В–третьих, если бы мы захотели уже совершенно ясно и точно формулировать значение «эйдоса» и «идеи», то, исходя из нашей метафоры лица, мы должны были бы говорить не столько о смысле
эйдоса и идеи, сколько об эйдосе как символе. Эйдос не есть факт и явление наряду с другими фактами и явлениями. Но равным образом это и не есть отвлеченный смысл факта и явления; по крайней мере, это не всегда должно быть обязательным. Правда, там (как, напр., в «Пармениде»), где интересует не индивидуальная качественность и неповторимость каждого эйдоса, а самый принцип эйдетичности, или, если хотите, форма эйдетичности (хотя нужно всегда помнить, что в эйдосе нет ни малейшего намека на какую–нибудь голую форму, тем более, на формальную логику), там мы довольствуемся эйдосом как полнотой смысла и отвлекаемся от эйдоса как цельного бытия. Чаще же всего эйдос для нас и не явление, и не смысл, но соединение того и другого в одно сплошное и органическое бытие, или Миф. Эйдетическое бытие — это та символическая и мифологическая действительность, которая состоит из символов или из групп этих символов–мифов. Миф, таким образом, есть как бы знак последней полноты смысла и осмысленного бытия, последняя гносеологическая форма узрения живого Бытия — в его Лике. Так, в «Федрекак мы уже указывали в анализе текстов, Платон, рассмотревши λογος и ουσία[427] души (найдя их в принципе самодвижения и бессмертия), не довольствуется этим, но говорит: теперь давайте говорить об идее души (246а: περί δε της ιδέας αύτης ώδε λεκτέον), и тут же начинает излагать свой знаменитый миф о колеснице, двух конях, возничем и о судьбе колесницы. Это значит, что эйдос и идея у Платона есть узрение мифологического бытия, а не какие–то тусклые и скучные «гипостазированные понятия», о которых нас постоянно учит такая же тусклая университетская наука, не могущая до сих пор сбросить иго Аристотеля и Целлера.Заметим, однако, что, называя эйдос и идею Мифом, я нисколько не могу приравнять их определенным чувственным данностям, которые ведь тоже суть, во–первых, явления, а во–вторых, известным образом осмысленные явления. Я утверждаю только то, что в эйдосе и идее мы находим соединение отвлеченного λόγος и реально–текучей υλη[428]

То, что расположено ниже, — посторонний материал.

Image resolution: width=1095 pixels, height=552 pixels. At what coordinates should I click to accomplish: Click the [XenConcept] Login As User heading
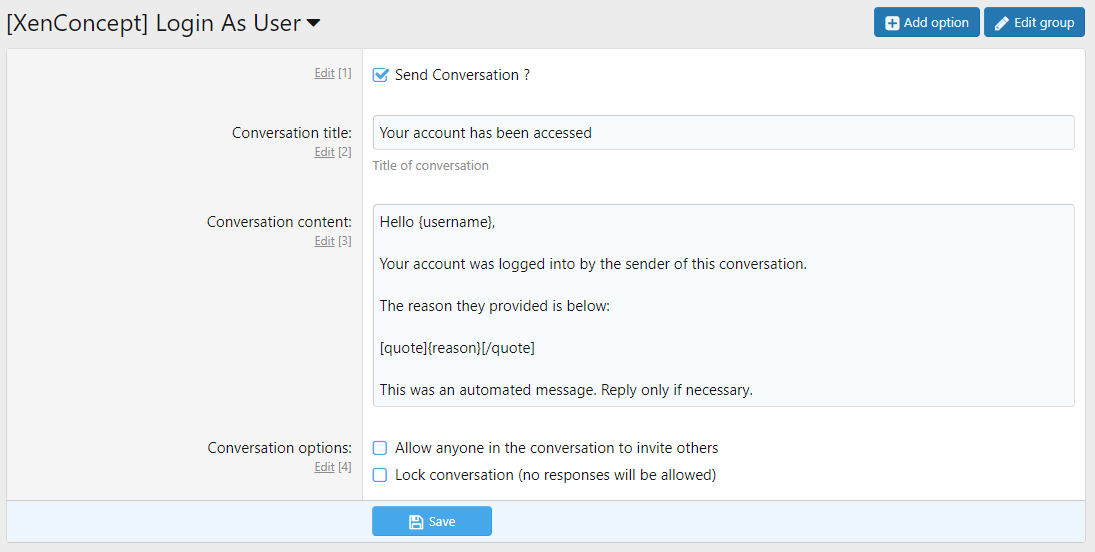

. Эйдос и идея есть лик так–то и так–то гилетически оформленного логоса. Однако детали и более ясное изложение этого вопроса повели бы уже не к выяснению термина и понятия эйдоса и идеи, а ко всей совокупности онтологического учения Платона. Это, однако, выходит за пределы сейчас разбираемой темы, но его необходимо во что бы то ни стало привлечь, если мы хотим полной ясности.